> [What this task involves]:
Lines that contain the string "height" are the ones to list; copy all of them from the records.

> [The data]:
⁂

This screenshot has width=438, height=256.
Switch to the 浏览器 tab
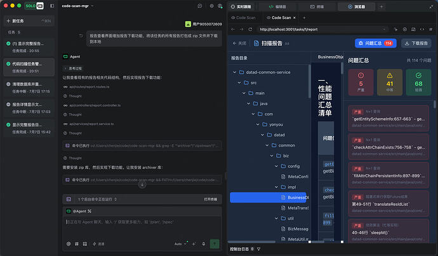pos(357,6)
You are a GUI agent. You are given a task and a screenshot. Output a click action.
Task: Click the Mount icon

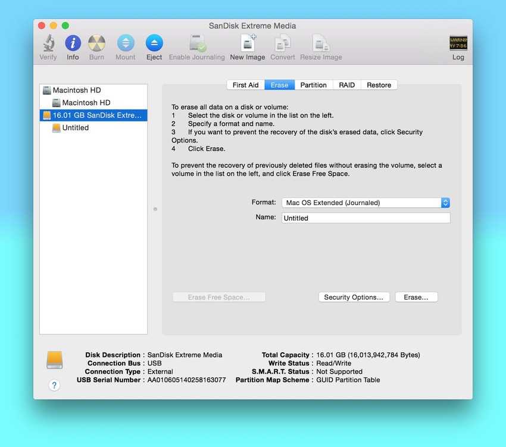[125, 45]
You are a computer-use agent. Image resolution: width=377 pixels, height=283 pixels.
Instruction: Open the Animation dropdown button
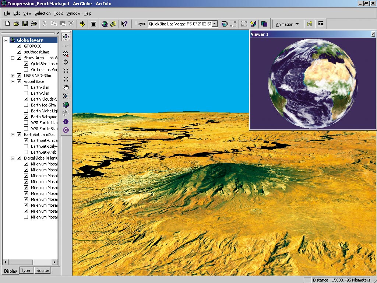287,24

⁂

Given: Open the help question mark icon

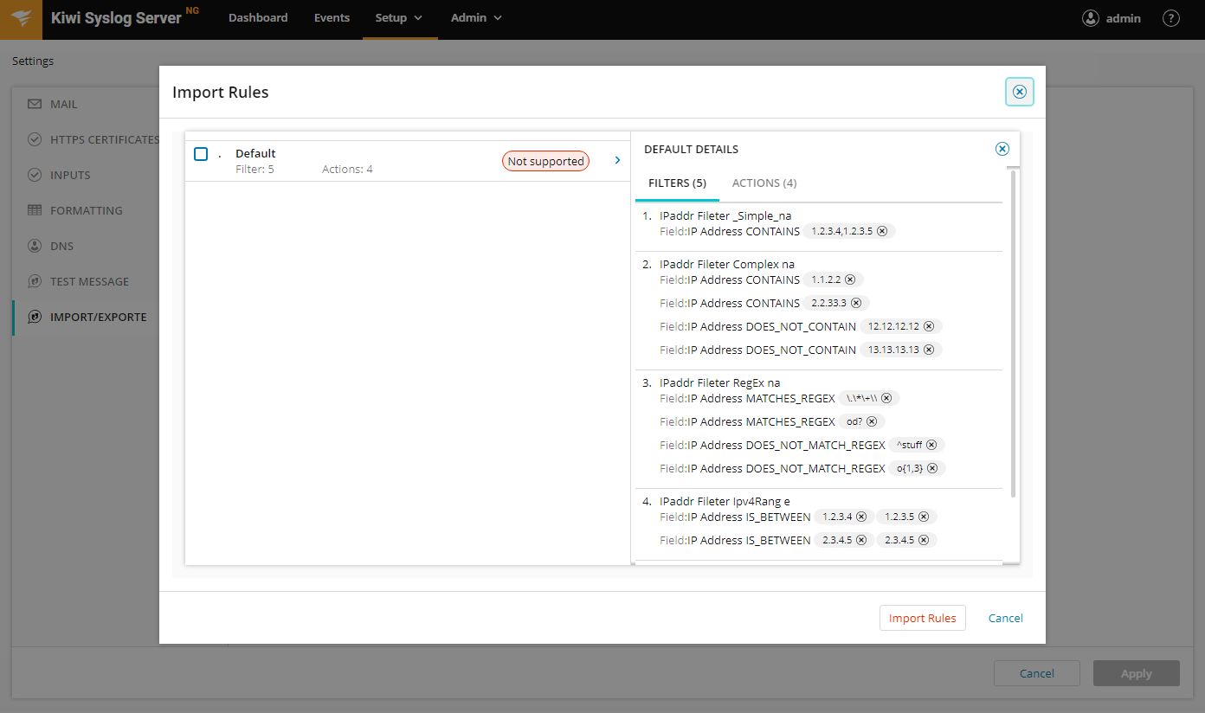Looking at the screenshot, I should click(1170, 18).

⁂

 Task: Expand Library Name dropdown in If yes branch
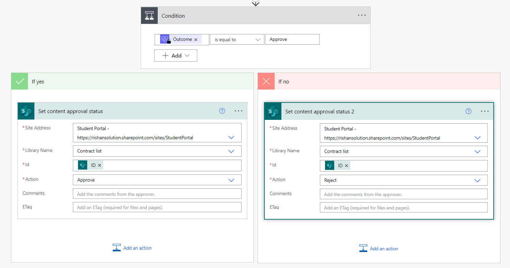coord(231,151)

⁂

> [Answer to this task]:
This screenshot has width=438, height=256.
You are a computer-use agent. Image resolution: width=377 pixels, height=283 pixels.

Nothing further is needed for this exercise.